The electric car maker led by Elon Musk said it achieved the milestone despite supply chain challenges as it “worked extremely hard to keep production running as close to full capacity as possible”.
It also set aside $176m to reflect a “probable” pay-out to Mr Musk under the terms of a stock-based compensation award for the chief executive linked to its operational performance.
Revenues for the April-June period nearly doubled to $11.96bn compared with a period last year when its US factory was shut down for several weeks under COVD-19 lockdown measures.
The revenue figure beat Wall Street expectations and follows record deliveries of more than 200,000 units during the quarter, thanks to its cheaper Model 3 and Model Y vehicles.
Tesla’s bottom-line profit of $1.14bn was more than ten times higher than in the second quarter a year ago and comes only months after the company reported its first ever annual profit.
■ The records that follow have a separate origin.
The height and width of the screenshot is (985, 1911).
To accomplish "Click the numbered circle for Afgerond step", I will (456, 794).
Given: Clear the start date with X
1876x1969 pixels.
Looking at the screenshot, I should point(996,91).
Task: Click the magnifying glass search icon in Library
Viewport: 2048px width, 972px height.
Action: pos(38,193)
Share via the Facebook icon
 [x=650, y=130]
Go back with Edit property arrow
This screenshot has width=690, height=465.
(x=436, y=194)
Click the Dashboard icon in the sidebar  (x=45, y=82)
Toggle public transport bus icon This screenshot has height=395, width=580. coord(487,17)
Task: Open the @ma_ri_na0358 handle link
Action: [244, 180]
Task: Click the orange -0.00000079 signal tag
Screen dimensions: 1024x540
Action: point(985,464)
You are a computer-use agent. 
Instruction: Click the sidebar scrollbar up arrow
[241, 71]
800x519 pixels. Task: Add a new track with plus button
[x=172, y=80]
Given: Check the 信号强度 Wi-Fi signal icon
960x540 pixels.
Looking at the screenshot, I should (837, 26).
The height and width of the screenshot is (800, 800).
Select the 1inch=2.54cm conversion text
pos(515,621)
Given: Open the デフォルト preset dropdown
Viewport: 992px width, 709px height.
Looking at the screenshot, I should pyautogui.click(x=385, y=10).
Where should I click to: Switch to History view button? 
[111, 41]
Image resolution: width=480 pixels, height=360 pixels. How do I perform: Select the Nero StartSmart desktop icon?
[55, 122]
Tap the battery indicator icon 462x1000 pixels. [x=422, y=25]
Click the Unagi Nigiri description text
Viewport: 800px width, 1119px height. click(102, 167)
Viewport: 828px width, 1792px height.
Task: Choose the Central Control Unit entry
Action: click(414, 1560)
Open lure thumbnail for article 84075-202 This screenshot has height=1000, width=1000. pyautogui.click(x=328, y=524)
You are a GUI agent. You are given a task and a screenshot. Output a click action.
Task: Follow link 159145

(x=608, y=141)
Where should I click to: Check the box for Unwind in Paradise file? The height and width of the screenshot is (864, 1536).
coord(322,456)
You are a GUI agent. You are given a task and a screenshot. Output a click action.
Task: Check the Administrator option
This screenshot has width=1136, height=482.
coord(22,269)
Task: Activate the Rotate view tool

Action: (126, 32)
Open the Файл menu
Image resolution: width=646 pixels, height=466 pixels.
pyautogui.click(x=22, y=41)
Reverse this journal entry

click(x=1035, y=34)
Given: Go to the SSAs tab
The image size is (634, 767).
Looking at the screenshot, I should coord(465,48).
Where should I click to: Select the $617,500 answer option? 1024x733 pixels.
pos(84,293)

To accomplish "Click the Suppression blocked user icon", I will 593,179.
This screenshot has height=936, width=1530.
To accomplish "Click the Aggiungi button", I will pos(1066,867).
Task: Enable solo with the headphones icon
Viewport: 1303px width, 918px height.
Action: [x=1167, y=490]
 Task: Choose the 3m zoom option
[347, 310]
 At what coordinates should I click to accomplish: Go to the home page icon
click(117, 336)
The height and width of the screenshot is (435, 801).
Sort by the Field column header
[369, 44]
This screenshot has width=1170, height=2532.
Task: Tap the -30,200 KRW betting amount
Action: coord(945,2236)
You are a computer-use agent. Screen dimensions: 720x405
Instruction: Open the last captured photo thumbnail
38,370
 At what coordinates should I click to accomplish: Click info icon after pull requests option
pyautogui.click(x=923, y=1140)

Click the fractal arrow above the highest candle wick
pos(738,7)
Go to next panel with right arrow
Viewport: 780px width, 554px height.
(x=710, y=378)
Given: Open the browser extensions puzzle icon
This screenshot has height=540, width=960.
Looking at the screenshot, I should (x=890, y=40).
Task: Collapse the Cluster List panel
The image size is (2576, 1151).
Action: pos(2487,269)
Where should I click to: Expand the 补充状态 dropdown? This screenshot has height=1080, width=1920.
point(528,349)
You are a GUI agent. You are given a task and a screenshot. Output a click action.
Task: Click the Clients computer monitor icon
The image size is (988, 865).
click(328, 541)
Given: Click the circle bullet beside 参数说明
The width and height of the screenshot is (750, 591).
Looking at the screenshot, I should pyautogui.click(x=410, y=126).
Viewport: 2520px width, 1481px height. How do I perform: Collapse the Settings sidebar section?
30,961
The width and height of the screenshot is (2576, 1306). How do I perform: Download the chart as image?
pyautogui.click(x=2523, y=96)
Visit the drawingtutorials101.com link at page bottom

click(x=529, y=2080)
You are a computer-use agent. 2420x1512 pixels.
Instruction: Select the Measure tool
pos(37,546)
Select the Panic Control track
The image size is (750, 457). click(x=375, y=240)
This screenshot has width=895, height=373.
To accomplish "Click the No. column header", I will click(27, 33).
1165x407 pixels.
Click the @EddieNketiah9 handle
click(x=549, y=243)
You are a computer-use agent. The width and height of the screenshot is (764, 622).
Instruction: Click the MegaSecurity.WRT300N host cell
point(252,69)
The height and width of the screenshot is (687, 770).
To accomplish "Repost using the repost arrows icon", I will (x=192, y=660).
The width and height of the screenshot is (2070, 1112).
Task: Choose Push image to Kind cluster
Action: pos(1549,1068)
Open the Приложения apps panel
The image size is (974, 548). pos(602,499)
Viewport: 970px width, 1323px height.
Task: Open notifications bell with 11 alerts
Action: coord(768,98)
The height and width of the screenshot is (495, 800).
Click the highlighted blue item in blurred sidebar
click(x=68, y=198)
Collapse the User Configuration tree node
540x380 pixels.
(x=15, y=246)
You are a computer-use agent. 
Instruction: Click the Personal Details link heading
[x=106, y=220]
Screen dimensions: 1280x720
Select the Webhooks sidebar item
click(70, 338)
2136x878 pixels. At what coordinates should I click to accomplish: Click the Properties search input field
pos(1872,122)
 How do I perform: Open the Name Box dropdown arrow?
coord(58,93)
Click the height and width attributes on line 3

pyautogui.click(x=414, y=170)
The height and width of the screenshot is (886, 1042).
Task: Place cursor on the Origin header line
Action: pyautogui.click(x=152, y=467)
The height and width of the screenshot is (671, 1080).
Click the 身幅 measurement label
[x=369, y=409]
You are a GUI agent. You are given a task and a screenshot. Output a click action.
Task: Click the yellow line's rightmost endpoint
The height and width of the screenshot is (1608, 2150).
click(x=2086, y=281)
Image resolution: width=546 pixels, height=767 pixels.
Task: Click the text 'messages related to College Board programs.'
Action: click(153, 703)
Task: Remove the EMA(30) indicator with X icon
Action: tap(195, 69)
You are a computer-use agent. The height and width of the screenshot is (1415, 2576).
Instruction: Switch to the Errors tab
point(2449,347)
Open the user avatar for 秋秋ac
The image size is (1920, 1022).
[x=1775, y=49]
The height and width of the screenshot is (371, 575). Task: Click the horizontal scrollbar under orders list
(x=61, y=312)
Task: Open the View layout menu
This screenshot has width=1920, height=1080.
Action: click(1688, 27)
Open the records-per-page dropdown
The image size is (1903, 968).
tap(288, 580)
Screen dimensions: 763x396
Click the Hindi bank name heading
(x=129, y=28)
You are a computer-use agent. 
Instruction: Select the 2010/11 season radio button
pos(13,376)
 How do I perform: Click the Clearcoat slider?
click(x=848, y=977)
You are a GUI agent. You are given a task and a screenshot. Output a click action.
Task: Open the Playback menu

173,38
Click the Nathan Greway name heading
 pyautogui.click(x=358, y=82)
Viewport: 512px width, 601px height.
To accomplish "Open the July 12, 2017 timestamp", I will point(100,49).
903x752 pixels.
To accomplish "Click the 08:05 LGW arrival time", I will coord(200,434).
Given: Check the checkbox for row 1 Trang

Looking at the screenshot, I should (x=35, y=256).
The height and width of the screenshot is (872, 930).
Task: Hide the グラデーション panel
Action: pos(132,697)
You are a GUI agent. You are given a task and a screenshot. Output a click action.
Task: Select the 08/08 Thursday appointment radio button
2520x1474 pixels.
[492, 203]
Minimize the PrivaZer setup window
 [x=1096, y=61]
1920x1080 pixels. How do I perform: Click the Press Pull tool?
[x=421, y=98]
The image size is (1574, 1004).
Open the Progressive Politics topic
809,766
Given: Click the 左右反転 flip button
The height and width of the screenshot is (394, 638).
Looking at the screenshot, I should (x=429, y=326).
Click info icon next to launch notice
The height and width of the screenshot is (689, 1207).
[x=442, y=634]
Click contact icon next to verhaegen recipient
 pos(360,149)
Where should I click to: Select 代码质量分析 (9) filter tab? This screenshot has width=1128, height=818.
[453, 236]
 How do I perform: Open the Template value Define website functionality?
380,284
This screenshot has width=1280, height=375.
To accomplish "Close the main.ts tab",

The results were also notable because the company has in the past relied on regulatory credits – which it is able to sell to less environmentally-friendly car makers – to break even and turn a profit.
This time even without that sum, of $354m, Tesla would still have been comfortably in the black.
The company also took a $23m hit on the fall in Bitcoin prices – after earlier this year revealing a $1.5bn investment in the cryptocurrency.
Tesla said: “Supply chain challenges, in particular global semiconductor shortages and port congestion, continued to be present in Q2.
“The Tesla team, including supply chain, software development and our factories, worked extremely hard to keep production running as close to full capacity as possible.
“With global vehicle demand at record levels, component supply will have a strong influence on the rate of our delivery growth for the rest of this year.
“Public sentiment and support for electric vehicles seems to be at a never-before-seen inflection point.
“We continue to work hard to drive down costs and increase our rate of production to make electric vehicles accessible to as many people as possible.”
The results came hours after Britain’s biggest carmaker Jaguar Land Rover said the chip shortage saw it produce 30,000 fewer vehicles than planned, helping it tumble to a £110m loss during the latest quarter and warned of even further constraints in coming months.